The work may take four to six months, but county officials say they hope that it will result in the jail re-opening.
The N.C. Department of Health and Human Services shut down most of the jail Aug. 27 after inspectors repeatedly expressed concerns with the jail's plumbing, including a lack of hot water in some areas and broken toilets.
Since then, the county has had to move its inmates -- about 55 a day -- to other counties, including Forsyth. That's costing roughly $2,500 a day, Maj. Danny Widener said. One or two inmates remain, Widener said, "as we book in and out."
Still, the improvements won't fix all the jail's woes. Inspectors have pointed other problems, including ones related to fire safety.
"We're patch-working at best," Sheriff Michael Cain said. "We're going to be running into pitfalls.
"I've got to have something," he added later. "I've got to stop the bleeding."

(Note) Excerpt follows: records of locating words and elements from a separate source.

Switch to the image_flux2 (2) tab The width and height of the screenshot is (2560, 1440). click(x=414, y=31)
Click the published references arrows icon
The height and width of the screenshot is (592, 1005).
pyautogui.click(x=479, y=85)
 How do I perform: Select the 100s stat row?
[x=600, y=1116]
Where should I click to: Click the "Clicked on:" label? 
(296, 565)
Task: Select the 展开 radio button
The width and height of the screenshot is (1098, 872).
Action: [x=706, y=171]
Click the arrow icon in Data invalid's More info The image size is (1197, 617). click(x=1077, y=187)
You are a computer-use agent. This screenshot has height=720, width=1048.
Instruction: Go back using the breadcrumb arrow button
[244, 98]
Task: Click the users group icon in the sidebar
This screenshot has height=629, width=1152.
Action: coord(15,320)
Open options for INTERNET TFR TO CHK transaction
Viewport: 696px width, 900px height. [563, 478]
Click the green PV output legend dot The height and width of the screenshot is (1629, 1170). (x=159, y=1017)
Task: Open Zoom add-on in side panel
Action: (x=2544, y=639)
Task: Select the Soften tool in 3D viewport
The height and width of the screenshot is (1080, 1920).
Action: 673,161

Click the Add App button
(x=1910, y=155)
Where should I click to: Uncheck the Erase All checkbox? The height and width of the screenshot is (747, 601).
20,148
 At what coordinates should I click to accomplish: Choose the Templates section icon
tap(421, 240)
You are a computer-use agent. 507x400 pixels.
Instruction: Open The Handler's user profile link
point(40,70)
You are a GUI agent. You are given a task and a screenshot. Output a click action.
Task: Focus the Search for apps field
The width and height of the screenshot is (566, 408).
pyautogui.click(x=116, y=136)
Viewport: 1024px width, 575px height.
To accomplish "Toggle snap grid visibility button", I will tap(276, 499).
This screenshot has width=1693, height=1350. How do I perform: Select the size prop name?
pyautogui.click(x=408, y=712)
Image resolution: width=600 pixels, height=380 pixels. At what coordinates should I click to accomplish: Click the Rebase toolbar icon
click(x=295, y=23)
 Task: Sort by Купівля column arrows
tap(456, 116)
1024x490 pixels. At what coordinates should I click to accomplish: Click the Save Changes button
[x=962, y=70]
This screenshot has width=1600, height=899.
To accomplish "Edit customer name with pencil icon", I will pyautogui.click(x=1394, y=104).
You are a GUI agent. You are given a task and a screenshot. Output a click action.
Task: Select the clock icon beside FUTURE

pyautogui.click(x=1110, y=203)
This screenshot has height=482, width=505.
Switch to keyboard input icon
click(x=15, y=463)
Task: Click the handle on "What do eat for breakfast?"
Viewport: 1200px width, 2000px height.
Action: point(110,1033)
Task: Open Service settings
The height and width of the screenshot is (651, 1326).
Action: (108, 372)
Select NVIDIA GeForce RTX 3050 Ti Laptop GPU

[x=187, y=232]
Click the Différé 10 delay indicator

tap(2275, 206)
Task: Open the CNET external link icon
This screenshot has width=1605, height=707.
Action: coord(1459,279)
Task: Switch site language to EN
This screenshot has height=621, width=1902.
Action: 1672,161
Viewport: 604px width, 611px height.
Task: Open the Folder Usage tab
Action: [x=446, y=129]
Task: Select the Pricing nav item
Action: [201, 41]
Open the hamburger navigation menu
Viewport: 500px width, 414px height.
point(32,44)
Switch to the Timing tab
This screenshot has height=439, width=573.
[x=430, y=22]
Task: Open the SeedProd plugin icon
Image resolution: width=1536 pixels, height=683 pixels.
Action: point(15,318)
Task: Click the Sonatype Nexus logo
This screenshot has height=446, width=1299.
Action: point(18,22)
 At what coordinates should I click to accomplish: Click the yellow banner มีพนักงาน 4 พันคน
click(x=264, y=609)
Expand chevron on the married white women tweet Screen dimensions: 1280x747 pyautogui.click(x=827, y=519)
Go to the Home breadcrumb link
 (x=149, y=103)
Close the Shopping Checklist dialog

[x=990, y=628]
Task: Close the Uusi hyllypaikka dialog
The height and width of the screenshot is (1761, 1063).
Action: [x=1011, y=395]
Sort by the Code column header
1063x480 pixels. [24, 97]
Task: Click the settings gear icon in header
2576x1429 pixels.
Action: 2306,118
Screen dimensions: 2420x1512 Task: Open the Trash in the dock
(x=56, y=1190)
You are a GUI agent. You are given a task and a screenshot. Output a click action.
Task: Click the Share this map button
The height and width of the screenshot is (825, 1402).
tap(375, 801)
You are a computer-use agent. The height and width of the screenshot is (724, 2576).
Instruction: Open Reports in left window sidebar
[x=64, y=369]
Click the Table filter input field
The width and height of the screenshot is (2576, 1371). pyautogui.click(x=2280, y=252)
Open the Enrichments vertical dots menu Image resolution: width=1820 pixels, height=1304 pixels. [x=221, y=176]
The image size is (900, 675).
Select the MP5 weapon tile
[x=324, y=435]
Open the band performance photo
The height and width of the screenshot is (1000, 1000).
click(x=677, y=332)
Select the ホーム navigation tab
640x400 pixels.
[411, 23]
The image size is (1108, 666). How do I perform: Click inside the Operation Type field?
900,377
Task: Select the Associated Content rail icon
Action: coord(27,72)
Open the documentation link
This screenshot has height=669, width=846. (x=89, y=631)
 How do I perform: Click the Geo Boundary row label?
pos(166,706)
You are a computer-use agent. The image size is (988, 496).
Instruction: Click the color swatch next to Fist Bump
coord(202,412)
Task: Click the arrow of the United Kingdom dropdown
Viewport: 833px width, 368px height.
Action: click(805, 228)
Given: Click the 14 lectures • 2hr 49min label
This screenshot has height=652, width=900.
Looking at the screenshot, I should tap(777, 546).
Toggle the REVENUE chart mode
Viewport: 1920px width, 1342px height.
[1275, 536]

Fixing the plumbing was the easy part. The commissioners spent the bulk of a regularly scheduled meeting discussing what to do about the proposal for a new jail, ultimately voting to form a five-member committee that will look at alternatives to building a new county jail on Hoots Road.
In the meantime, Chad Wagoner, the chairman of the board, told commissioners that he wants the county to push ahead with plans for that location. "Don't drop the apple that we already have in our hand to reach for one that is a little bit redder and juicer, potentially," he said.
Commissioners have fought over the jail issue for years, even though they have been ordered by a Superior Court judge to resolve the issue, and financing, construction costs and land are all in place.
Part of the contention stems from a lawsuit filed against the county by a group of people opposed to the Hoots Road location. In July, a trial-court judge ruled in favor of the county but the case is expected to work itself way through the N.C. Court of Appeals.
Members of the jail committee will be Commissioners Brady Wooten and David Moxley, Cain and two contractors who have yet to be appointed. They will be considered by commissioners at their meeting Sept. 21.
Among their options may be one that Wooten suggested yesterday -- a modular detention center, the jail equivalent of a pre-manufactured-home.
"This is only a preliminary discussion," he said. "We need to focus on what we can agree on. We know what we have been doing for the last three years hasn't been working."
Lt. Tom Helms expressed doubts that such a structure would last more than seven years.
Regardless, it moves the jail discussion in a different direction.
"Thank you, gentlemen," Wagoner said, concluding the meeting. "We've made one step."